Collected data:
----------------------------------------
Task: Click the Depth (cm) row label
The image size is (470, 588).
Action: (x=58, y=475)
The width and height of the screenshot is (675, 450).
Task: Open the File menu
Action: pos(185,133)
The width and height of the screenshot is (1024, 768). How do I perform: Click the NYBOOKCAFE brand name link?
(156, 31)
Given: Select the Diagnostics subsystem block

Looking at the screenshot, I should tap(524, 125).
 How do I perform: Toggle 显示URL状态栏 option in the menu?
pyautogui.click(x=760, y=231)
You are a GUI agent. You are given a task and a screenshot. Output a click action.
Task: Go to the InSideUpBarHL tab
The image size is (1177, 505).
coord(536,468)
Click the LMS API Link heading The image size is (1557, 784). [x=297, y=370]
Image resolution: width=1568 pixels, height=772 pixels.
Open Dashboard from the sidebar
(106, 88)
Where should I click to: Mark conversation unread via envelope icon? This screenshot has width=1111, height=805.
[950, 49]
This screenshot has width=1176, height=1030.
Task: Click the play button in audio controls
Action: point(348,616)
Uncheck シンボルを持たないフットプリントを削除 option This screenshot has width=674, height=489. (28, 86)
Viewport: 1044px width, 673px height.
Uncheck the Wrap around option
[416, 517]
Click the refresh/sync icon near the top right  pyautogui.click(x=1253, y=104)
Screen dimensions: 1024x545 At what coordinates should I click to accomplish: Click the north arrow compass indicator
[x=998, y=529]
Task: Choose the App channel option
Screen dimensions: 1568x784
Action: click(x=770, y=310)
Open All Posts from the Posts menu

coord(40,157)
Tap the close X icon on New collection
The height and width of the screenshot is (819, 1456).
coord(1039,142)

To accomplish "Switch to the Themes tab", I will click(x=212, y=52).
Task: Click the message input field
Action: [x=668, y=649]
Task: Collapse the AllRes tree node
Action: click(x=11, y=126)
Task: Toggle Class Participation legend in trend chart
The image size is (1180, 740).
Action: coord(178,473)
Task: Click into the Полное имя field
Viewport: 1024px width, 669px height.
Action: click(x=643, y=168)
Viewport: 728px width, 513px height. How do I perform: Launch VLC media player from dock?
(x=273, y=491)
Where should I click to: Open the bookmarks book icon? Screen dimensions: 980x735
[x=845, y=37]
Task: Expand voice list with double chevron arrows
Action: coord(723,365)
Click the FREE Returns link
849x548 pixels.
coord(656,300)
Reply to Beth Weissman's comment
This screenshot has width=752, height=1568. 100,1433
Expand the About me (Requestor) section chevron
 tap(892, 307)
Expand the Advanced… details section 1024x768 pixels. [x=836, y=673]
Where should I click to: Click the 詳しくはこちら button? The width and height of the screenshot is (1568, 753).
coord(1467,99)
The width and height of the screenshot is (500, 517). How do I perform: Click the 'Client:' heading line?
----------------------------------------
> **Task statement**
The reply should consist solely of the lines above from the one that has "Given: Select the Diagnostics subsystem block" through the one that has "Click the refresh/sync", reproduced exactly.

> **Response area**
Given: Select the Diagnostics subsystem block

Looking at the screenshot, I should tap(524, 125).
 How do I perform: Toggle 显示URL状态栏 option in the menu?
pyautogui.click(x=760, y=231)
You are a GUI agent. You are given a task and a screenshot. Output a click action.
Task: Go to the InSideUpBarHL tab
The image size is (1177, 505).
coord(536,468)
Click the LMS API Link heading The image size is (1557, 784). [x=297, y=370]
Image resolution: width=1568 pixels, height=772 pixels.
Open Dashboard from the sidebar
(106, 88)
Where should I click to: Mark conversation unread via envelope icon? This screenshot has width=1111, height=805.
[950, 49]
This screenshot has width=1176, height=1030.
Task: Click the play button in audio controls
Action: point(348,616)
Uncheck シンボルを持たないフットプリントを削除 option This screenshot has width=674, height=489. (28, 86)
Viewport: 1044px width, 673px height.
Uncheck the Wrap around option
[416, 517]
Click the refresh/sync icon near the top right  pyautogui.click(x=1253, y=104)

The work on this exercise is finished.